[TEXTO] Ricardo Farinha [FOTOS] Sebastião Santana
Depois de quatro edições no Brasil, os versos do Festival Terra do Rap atravessaram o Atlântico e atracaram no Cais do Sodré, em Lisboa, para uma noite de celebração do hip hop lusófono. O rapper que organiza o festival, o carioca Vinicius Terra, foi o anfitrião da festa que constitui mais uma ponte relevante entre Brasil e Portugal (e que pode ser o início para futuras e mais alargadas colaborações).
Os nomes da casa — os portugueses que Vinicius já tinha levado ao Brasil — estavam na plateia: Xeg, Capicua ou a angolana Eva Rap Diva integravam o público que compunha o Musicbox, mas que, apesar de tudo, ainda era escasso para encher a sala. Outros deles iriam mesmo subir ao palco para pequenas actuações.
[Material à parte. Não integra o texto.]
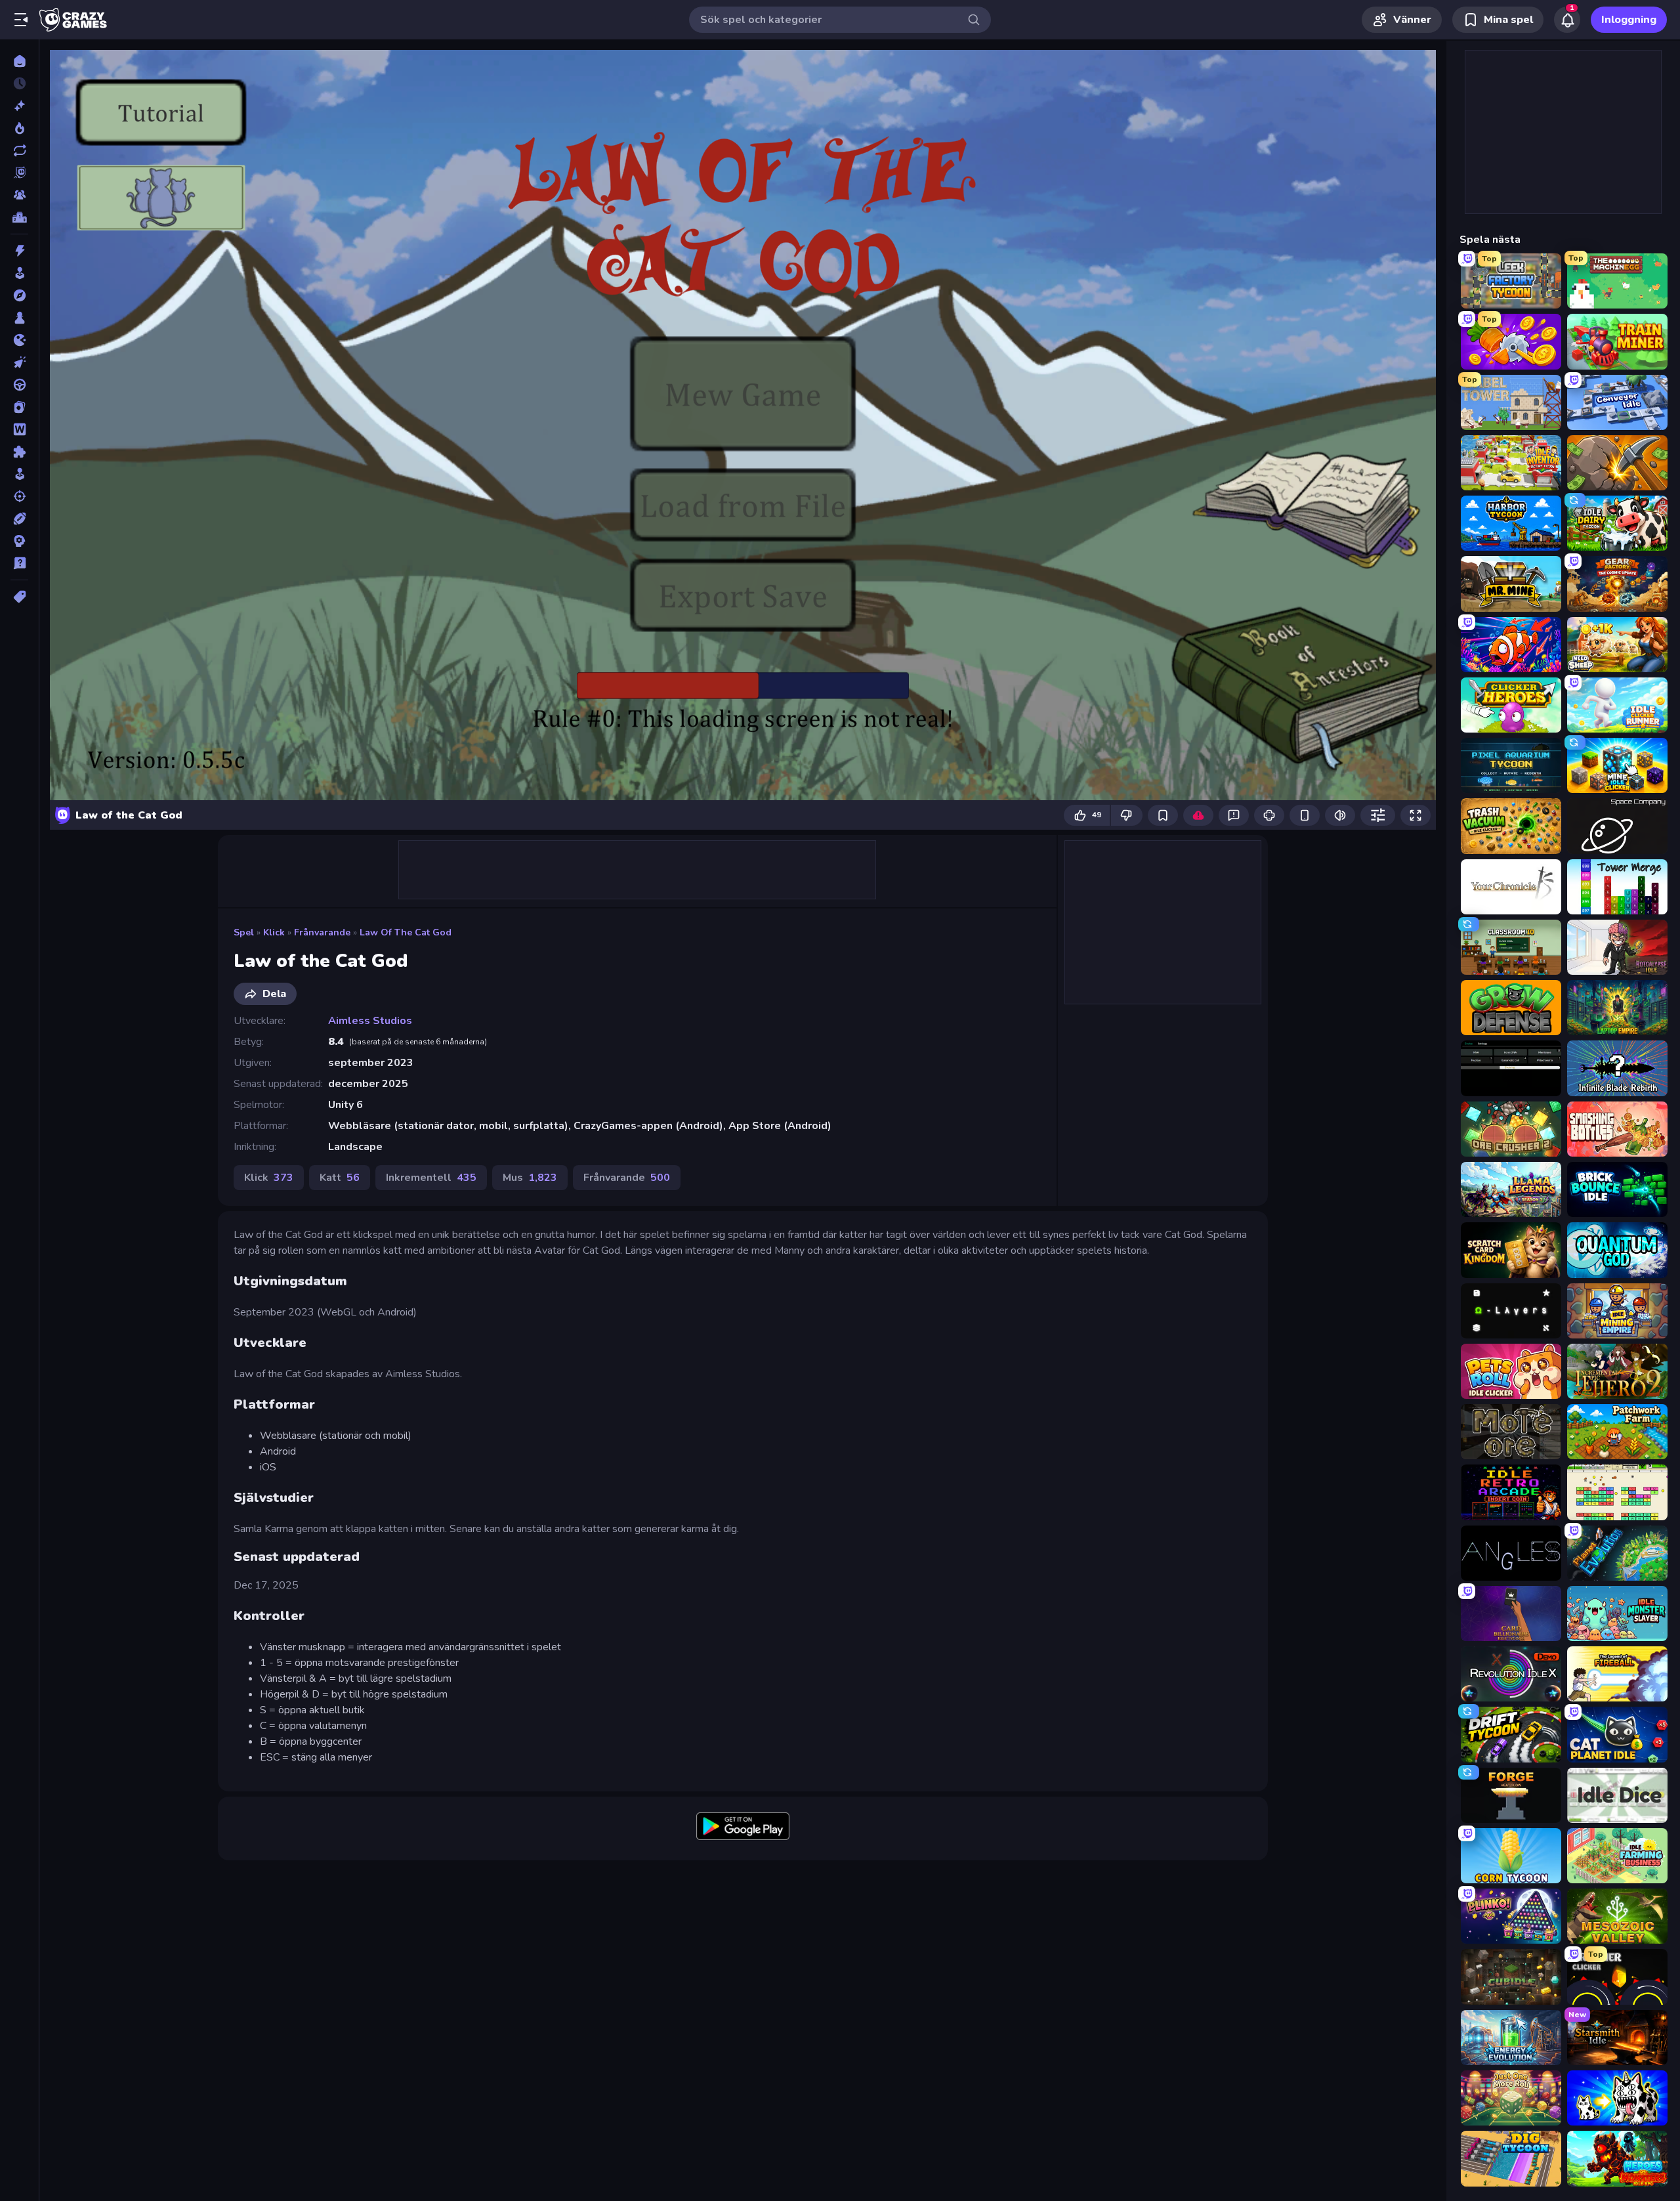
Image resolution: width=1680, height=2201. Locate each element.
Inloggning (1628, 19)
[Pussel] (19, 451)
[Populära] (19, 128)
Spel (244, 932)
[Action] (19, 251)
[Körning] (19, 385)
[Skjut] (19, 496)
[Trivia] (19, 563)
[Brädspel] (19, 318)
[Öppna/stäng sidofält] (21, 19)
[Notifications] (1567, 20)
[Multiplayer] (19, 195)
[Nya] (19, 106)
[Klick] (19, 362)
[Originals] (19, 172)
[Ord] (19, 429)
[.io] (19, 340)
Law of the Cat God (406, 932)
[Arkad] (19, 273)
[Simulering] (19, 474)
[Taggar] (19, 597)
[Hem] (19, 61)
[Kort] (19, 407)
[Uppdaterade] (19, 150)
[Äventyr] (19, 295)
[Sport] (19, 518)
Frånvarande (322, 932)
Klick (274, 932)
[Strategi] (19, 541)
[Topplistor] (19, 217)
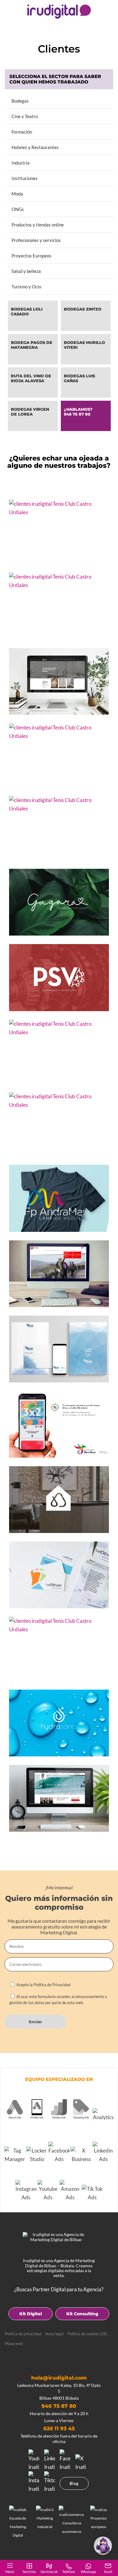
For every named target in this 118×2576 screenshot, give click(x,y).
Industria (20, 162)
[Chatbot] (103, 2546)
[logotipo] (59, 11)
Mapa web (14, 2343)
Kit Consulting (82, 2313)
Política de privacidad (23, 2333)
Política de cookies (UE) (87, 2333)
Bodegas (20, 101)
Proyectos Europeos (31, 255)
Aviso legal (54, 2333)
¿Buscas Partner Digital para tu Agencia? (58, 2289)
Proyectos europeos (98, 2522)
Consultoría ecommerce (71, 2527)
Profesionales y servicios (36, 240)
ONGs (17, 209)
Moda (17, 193)
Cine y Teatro (24, 116)
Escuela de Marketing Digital (17, 2526)
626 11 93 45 (59, 2428)
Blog (74, 2483)
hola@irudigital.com (59, 2378)
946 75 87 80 (58, 2406)
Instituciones (24, 178)
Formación (21, 131)
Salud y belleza (26, 271)
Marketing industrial (45, 2522)
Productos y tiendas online (37, 224)
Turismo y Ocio (26, 286)
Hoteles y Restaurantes (35, 147)
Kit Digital (30, 2313)
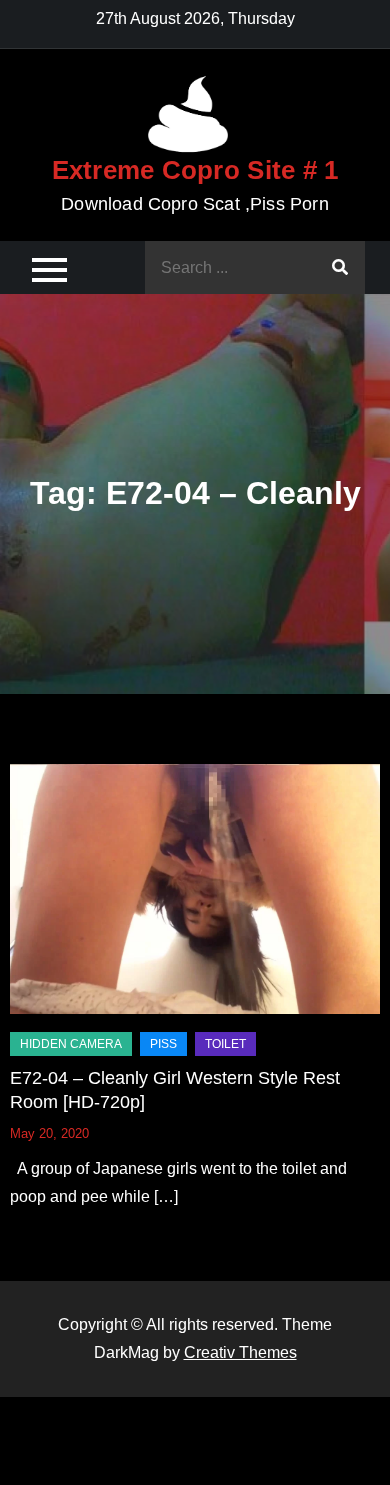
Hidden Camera (71, 1044)
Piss (163, 1044)
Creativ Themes (240, 1352)
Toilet (225, 1044)
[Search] (340, 267)
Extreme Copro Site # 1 (195, 170)
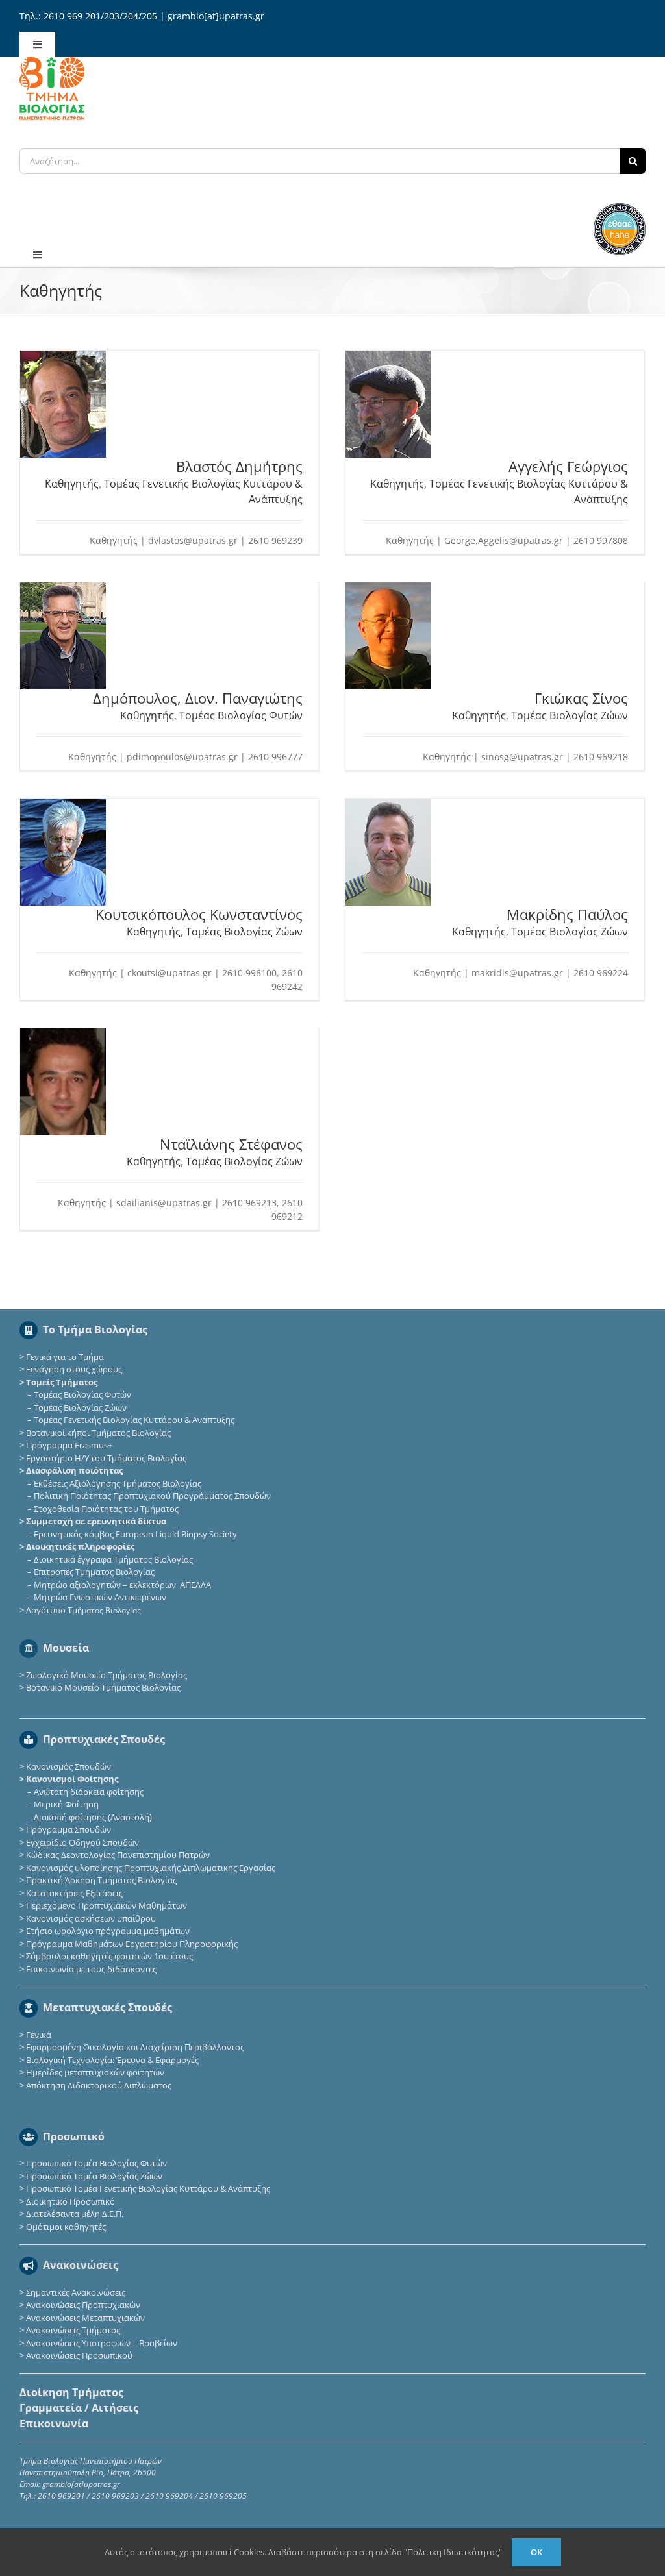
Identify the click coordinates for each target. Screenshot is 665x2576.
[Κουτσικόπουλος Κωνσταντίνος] (63, 805)
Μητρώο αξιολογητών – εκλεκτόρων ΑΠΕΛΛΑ (122, 1585)
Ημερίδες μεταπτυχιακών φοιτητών (95, 2072)
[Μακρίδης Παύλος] (388, 805)
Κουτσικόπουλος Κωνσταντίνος (199, 914)
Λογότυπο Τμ (83, 1610)
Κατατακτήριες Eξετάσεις (74, 1893)
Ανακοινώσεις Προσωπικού (79, 2355)
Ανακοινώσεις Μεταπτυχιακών (85, 2317)
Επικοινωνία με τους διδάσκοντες (91, 1969)
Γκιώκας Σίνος (581, 698)
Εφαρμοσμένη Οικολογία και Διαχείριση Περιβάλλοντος (135, 2047)
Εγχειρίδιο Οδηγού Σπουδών (82, 1842)
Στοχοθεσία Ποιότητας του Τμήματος (106, 1509)
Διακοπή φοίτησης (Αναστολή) (93, 1817)
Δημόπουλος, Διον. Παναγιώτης (198, 698)
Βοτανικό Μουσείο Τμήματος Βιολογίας (103, 1687)
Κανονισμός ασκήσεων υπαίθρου (91, 1918)
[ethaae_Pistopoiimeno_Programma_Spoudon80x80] (620, 207)
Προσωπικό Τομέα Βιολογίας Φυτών (96, 2163)
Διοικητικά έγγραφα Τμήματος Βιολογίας (113, 1559)
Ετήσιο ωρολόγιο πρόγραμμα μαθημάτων (108, 1931)
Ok (536, 2552)
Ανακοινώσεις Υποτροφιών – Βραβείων (101, 2343)
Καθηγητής (72, 484)
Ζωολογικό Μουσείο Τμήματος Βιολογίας (106, 1675)
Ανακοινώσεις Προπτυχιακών (82, 2304)
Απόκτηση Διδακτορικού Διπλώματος (98, 2085)
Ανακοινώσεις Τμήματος (73, 2330)
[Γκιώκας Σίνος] (388, 589)
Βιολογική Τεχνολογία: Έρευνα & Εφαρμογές (111, 2060)
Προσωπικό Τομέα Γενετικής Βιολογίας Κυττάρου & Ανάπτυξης (148, 2188)
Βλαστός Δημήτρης (239, 466)
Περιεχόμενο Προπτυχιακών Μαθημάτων (106, 1905)
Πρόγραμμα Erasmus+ (69, 1445)
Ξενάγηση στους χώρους (74, 1369)
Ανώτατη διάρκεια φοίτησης (89, 1792)
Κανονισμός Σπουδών (68, 1766)
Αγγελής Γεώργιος (568, 466)
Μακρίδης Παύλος (567, 914)
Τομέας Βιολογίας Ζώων (569, 715)
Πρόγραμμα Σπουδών (68, 1829)
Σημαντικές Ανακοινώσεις (75, 2292)
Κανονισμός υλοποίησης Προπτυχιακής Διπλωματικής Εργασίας (150, 1868)
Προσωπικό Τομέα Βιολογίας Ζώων (94, 2176)
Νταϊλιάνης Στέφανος (231, 1144)
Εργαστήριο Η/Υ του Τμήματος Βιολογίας (106, 1458)
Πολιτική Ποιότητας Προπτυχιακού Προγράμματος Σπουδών (152, 1496)
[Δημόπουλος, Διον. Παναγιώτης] (63, 589)
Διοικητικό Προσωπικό (70, 2201)
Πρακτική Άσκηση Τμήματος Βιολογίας (101, 1880)
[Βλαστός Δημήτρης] (63, 357)
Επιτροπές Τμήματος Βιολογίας (94, 1572)
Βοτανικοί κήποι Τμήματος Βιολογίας (98, 1433)
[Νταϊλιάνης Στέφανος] (63, 1035)
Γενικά (38, 2034)
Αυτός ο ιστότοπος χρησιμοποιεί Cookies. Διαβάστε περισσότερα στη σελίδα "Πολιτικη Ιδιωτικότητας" (303, 2552)
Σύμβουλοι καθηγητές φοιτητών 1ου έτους (109, 1956)
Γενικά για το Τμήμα (65, 1357)
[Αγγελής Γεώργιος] (388, 357)
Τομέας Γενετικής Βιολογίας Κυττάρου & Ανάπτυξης (134, 1420)
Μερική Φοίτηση (66, 1804)
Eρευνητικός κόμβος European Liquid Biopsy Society (135, 1534)
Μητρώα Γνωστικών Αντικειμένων (100, 1597)
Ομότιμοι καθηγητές (66, 2227)
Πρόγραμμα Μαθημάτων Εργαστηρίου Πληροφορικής (132, 1944)
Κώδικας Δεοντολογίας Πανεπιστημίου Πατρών (118, 1855)
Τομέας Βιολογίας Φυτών (241, 715)
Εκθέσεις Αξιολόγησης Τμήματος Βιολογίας (117, 1483)
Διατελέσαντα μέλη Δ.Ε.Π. (74, 2214)
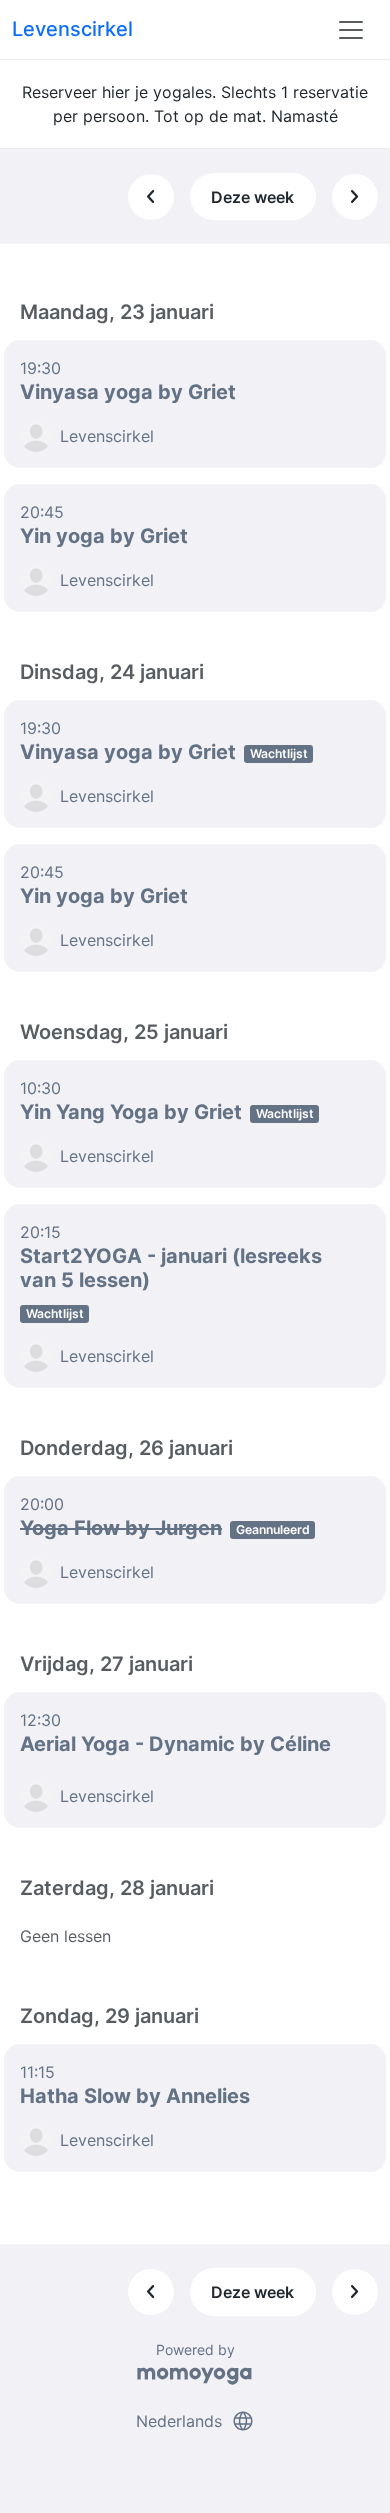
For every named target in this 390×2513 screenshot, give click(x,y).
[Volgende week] (355, 197)
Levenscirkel (72, 29)
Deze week (252, 197)
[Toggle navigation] (351, 30)
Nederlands (195, 2421)
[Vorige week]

Maze mostrou-nos a sua entrega experiente, competente e cheia de classe com temas do seu disco a solo — ainda houve tempo para o clássico “Brilhantes Diamantes” —; enquanto NBC interpretou alguns dos principais singles de Toda a Gente Pode Ser Tudo, álbum editado em 2016. E notou-se que aquelas músicas pediam uma banda para abrilhantar a actuação.
Quem também deu um concerto em Lisboa, depois de já ter estado no Brasil, foi a cantora portuense Denise, com vozes e flows r&b, por cima de beats de hip hop. Com ela trouxe a comitiva feminina da mixtape Hellas, representada por Lady N, Shiva e Chikita. Foram os Noss-One que estrearam o palco, grupo que o DJ de serviço de toda a noite, Tayob Juskow, levou consigo.
O prémio da noite vai para Keso, o poeta original marginal, sentado e armado com a sua caixa de efeitos de voz. “Defeito Sério”, “Underground” ou “BruceGrove” fizeram-se ouvir — e bem ouvimos também os turistas estrangeiros, que entraram por acaso no Musicbox, e não noutro clube qualquer da Rua Cor-de-Rosa, a perguntar quem era aquele: podiam não perceber nem uma palavra, mas foram conquistados pela voz e instrumentais do autor de KSX2016.
Nota ainda para o desconhecido brasileiro Xandy MC — o vencedor, entre 98 rappers, da competição de freestyle da 1.ª Batalha Terra do Rap, na última edição do festival. Encontra-se ainda a preparar o álbum de estreia, mas deixou boas impressões, com letras bem trabalhadas por cima de autênticos bangers. O final, claro, foi como em todos os festivais Terra do Rap: uma cypher à moda antiga com (quase) todos os participantes em cima do palco. Vinícius Terra, depois de um discurso anti-establishment, não partiu sem deixar um statement sobre as rimas dos MCs: deixem lá as views e os likes, o hip hop é isto. Salva de palmas na sala. Curiosamente, a noite no Musicbox prosseguiu com muitos desses hits cheios de likes e views passados na Gin & Juice nos DJ sets de Mike El Nite, Oseias., rkeat e Ice Burz. Espaço na mesma sala e noite para a importância da palavra do rap mais ligado ao cerne da cultura hip hop e para os party bangers. Ainda bem que assim é.